I wrote about three years ago on how to test private member as well as last year and the year before. One article was more specific to C# and the two others more abstract and on TypeScript, but still relevant today. In this article, I’ll explain how I am testing private members without using any hack with Jest.

The goal of having private and public members is to mark a clear separation about what is restricted as internal use of the object that defines the member from what can be consumed from outside the scope of the object. The idea makes sense. The usage of the keyword “private” does not necessary. Using “private” does not work because you will not be able to test internal logic, neither mock them in your testing — it is blocked at the scope of the object.

class MyClass1 {
    private variable1: string = "init";
    public function2(p1: number, p2: number): void {
        // Code here...
        if (this.function1(p1)) {
            // More code here ...
        }
        // Code here... 
    }
    private function1(p1: number): boolean { }
}

There are some workarounds. One popular approach is to avoid testing these functions directly. The problem is that you have code that is not tested. An alternative is to test these private functions through public function. The problem is that you are using a function to proxy all the logic which make all test less “unit test” and fragile because these tests become dependant on another piece of code. If the logic of the private function remains the same, but the public function change, the code that is testing the private function will fail. It sways the simplicity into a nightmare. If the private function returns a boolean value, but the public function returns a void type, testing the return of the private function requires to understand the behavior of the public function that use it to extrapolate a behavior that corresponds to the return value. The proxy function, the public function, might be only a single one or many. When there is only a single function, the choice is limited and can push you in a corner without escape. When many functions, the selection of which one can also be problematic. In the end, the goal is to unit test, not to have many hurdles before even testing.

Another option is to cast to any and access the function. The problem is that any refactoring on the name will make the function to be “undefined.” It leads to issues of typing when the ground change that is the role of having a typed language in the first place.

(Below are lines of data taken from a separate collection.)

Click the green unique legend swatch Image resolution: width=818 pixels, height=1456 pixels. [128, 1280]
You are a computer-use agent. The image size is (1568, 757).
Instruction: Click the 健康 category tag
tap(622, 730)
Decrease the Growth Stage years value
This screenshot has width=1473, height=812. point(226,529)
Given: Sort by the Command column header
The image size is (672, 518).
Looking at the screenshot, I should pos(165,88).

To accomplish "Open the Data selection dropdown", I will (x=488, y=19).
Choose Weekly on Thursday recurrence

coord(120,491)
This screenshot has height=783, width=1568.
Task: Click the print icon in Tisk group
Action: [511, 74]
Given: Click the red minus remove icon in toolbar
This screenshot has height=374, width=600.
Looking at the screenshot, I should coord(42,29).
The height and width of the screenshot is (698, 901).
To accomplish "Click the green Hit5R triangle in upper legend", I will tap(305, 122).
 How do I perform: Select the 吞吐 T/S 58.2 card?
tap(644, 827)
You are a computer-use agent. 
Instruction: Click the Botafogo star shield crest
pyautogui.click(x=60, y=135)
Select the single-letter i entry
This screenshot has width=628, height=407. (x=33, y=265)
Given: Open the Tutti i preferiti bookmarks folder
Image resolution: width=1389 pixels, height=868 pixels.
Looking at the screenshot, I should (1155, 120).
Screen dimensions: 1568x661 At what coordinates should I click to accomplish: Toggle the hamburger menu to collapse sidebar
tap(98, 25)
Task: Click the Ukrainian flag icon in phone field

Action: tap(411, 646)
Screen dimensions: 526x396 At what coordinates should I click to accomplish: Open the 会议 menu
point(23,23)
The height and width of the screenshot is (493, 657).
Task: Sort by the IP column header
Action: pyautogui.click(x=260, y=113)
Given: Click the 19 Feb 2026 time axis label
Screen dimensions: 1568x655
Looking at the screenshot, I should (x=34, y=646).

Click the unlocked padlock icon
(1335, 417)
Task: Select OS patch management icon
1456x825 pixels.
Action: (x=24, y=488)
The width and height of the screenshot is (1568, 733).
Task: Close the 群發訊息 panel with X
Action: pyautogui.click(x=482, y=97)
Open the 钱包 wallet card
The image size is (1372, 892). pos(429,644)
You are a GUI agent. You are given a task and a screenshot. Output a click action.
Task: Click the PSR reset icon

describe("MyClass1", () => {
    describe("test the private function #1", () => {
        it("public proxy function", () => {
            const x = new MyClass1();
            expect(x.function2(1, 2)).toBe("????");
        });
        it("cast with any", () => {
            const x = new MyClass1() as any;
            expect(x.function1(1)).toBeTruthy();
        });
    });
});

So, if we have all these solutions with weaknesses, what is the best solution? The best solution that I have been used for a while now is this one: do not use private. Instead, you should use interface. The idea is that the concrete object will never be used directly, hence can have its members public. The usage across the whole application is done with an interface that exposes the members that the consumers can interact. Here is the same code as above but with the pattern of using an interface instead of private.

interface IMyClass1 {
    function2(p1: number, p2: number): void;
}

class MyClass1 implements IMyClass1 {
    private variable1: string = "init";
    public function2(p1: number, p2: number): void {
        // Code here...
        if (this.function1(p1)) {
            /// More code here ...
        }
        // Code here... 
    }
    public function1(p1: number): boolean { }
}

describe("MyClass1", () => {
    let x: MyClass1;
    beforeEach(() => {
        x = new MyClass1();
    });
    describe("function1 with an integer", () => {
        it("returns true", () => {
            expect(x.function1(1)).toBeTruthy();
        });
    });
});

It works perfectly in term of testability. The unit test code has access to all members because everything is public. It is easy to invoke all members directly but also to mock these and still keep and the type from TypeScript. In the application, we use the interface everywhere. The only place where we use the concrete class is during the initialization. Every declaration uses the interface — no exception.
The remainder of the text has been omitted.